- **Exercise objective**
Would you please transcribe the records below exactly, leaving out the pictures?
◇ ◇ ◇
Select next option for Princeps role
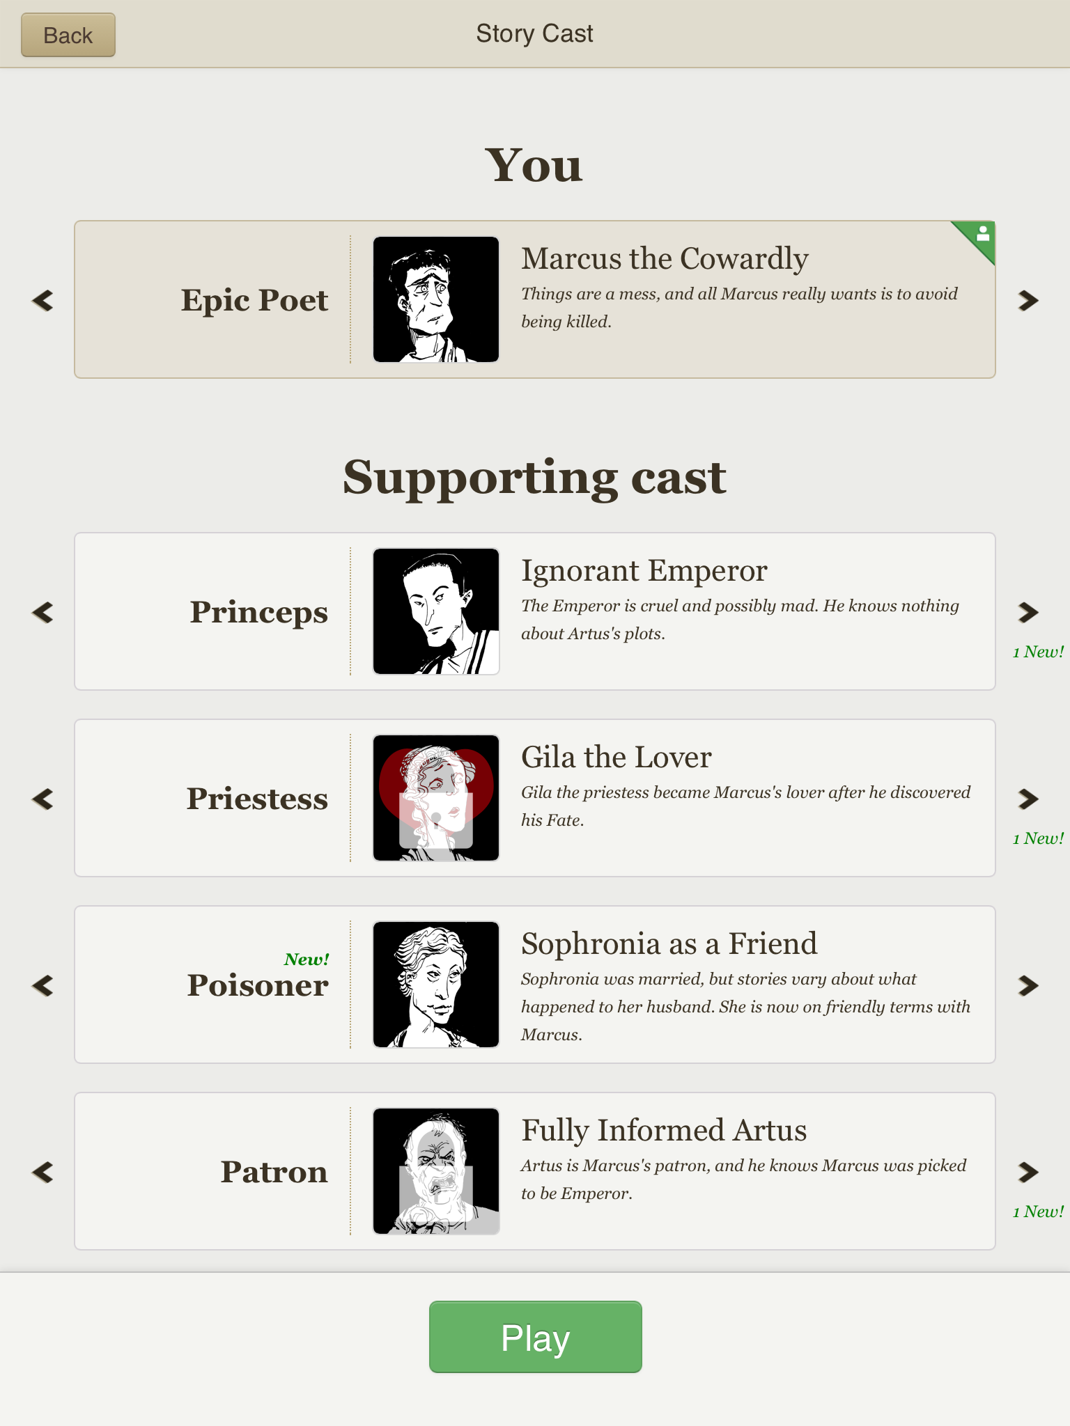This screenshot has width=1070, height=1426. pyautogui.click(x=1028, y=612)
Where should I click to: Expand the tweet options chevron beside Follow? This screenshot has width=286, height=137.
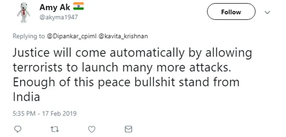pyautogui.click(x=267, y=12)
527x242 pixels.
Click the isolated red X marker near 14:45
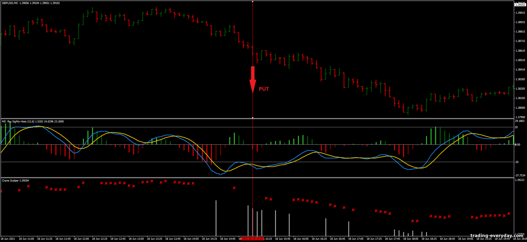(x=234, y=188)
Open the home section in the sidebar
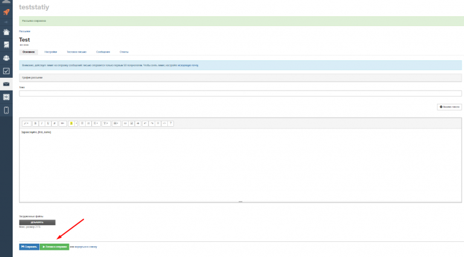The height and width of the screenshot is (257, 464). 6,32
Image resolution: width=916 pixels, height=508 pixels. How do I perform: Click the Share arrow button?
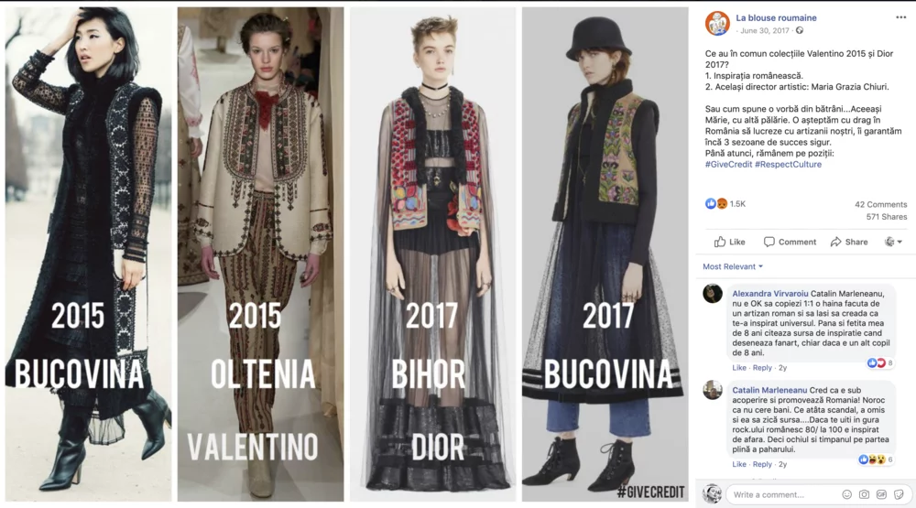tap(849, 242)
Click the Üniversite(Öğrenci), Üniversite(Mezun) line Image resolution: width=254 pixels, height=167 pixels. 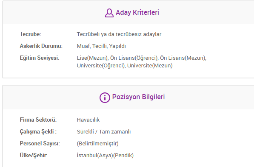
◇ ◇ ◇
- **Exercise answer**
Select next option for Princeps role
This screenshot has width=1070, height=1426. pyautogui.click(x=1028, y=612)
Where should I click to: Expand the tweet options chevron beside Follow? This screenshot has width=286, height=137.
pyautogui.click(x=267, y=12)
527x242 pixels.
Click the isolated red X marker near 14:45
(x=234, y=188)
Open the home section in the sidebar
The height and width of the screenshot is (257, 464). 6,32
Image resolution: width=916 pixels, height=508 pixels. How do I perform: Click the Share arrow button?
tap(849, 242)
Click the Üniversite(Öğrenci), Üniversite(Mezun) line Image resolution: width=254 pixels, height=167 pixels. 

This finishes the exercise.